High dose liraglutide (Saxenda) has been shown to be effective for weight loss management. At present, it is only available on a private script. Its usefulness may be limited by its cost and side effect profile. We report our experiences with the use of liraglutide in managing obese patients from a community endocrinology clinic. Data was obtained over three years and expressed as mean ± SD.
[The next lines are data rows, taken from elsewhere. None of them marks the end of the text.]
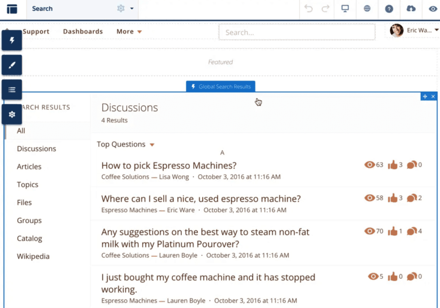Click the Publish cloud icon
The width and height of the screenshot is (440, 308).
pos(411,9)
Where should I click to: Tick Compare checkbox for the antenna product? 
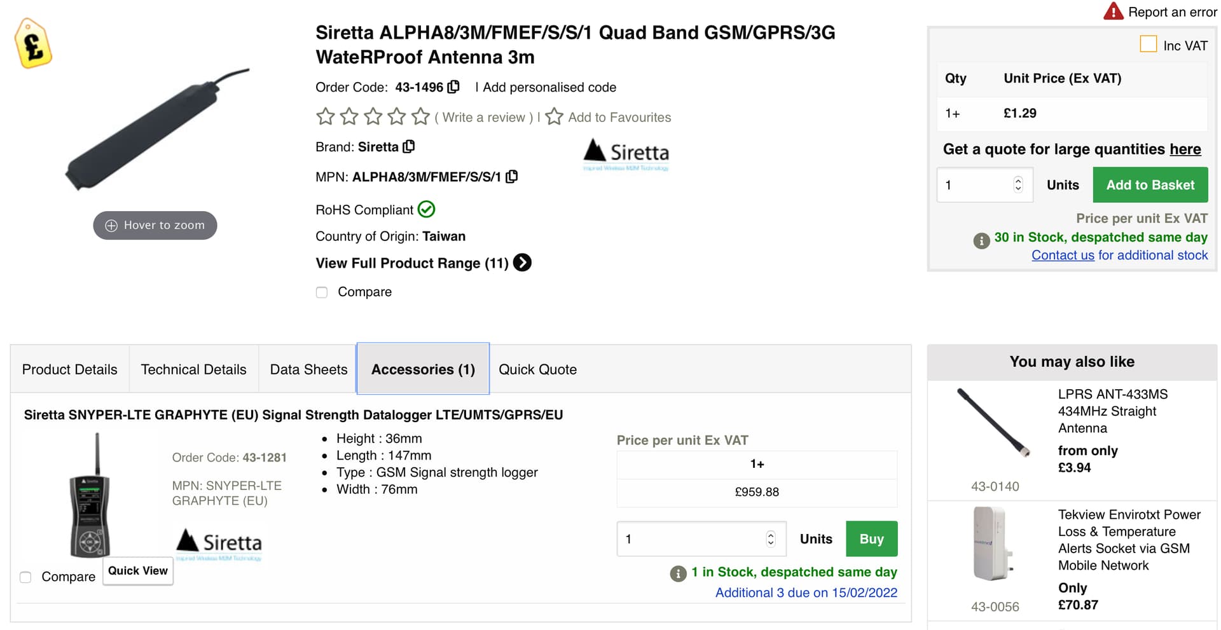[322, 292]
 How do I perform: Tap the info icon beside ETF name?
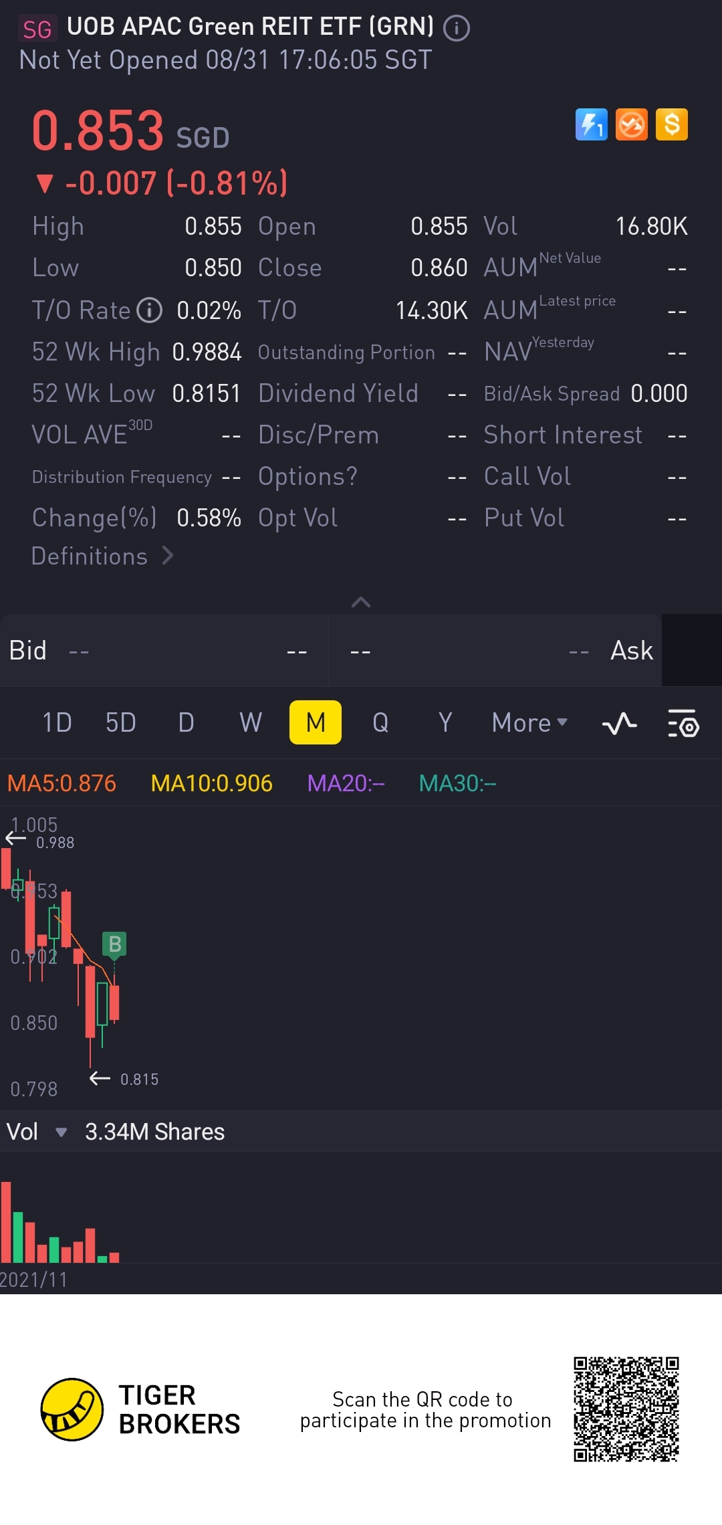457,28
42 patients (34 females, 8 males) were studied (age 51.5± 11.3 years, BMI 39.4± 6.0). Duration of use was from one to thirty-six months, with majority over 4 to 6 months. A majority received co-administered metformin (93%) but only 36% had diabetes at the beginning. Throughout therapy, patients were instructed to stay on the liraglutide dose most tolerable for them. As a result, 1.2mg, 1.8mg and 3.0mg doses were used by 12 patients each, and 3 patients had used daily doses of 0.6mg and 2.4mg. 88% reported decrease in food intake as a result of liraglutide. 44% had experienced side effects namely nausea, constipation. Mean weight loss achieved was 6.8± 6.1kg. Weight loss correlated significantly with duration of use (P=0.002) and with reduced food intake (P=0.007), but not with dose, side effects, sex, use of metformin, age, or starting weight.
Liraglutide is effective for weight loss management in a community clinic. Its effect is likely to be achieved through reduction in food intake and is more effective with longer duration of use. This report suggests that a smaller treatment dose may be feasible and cost-effective.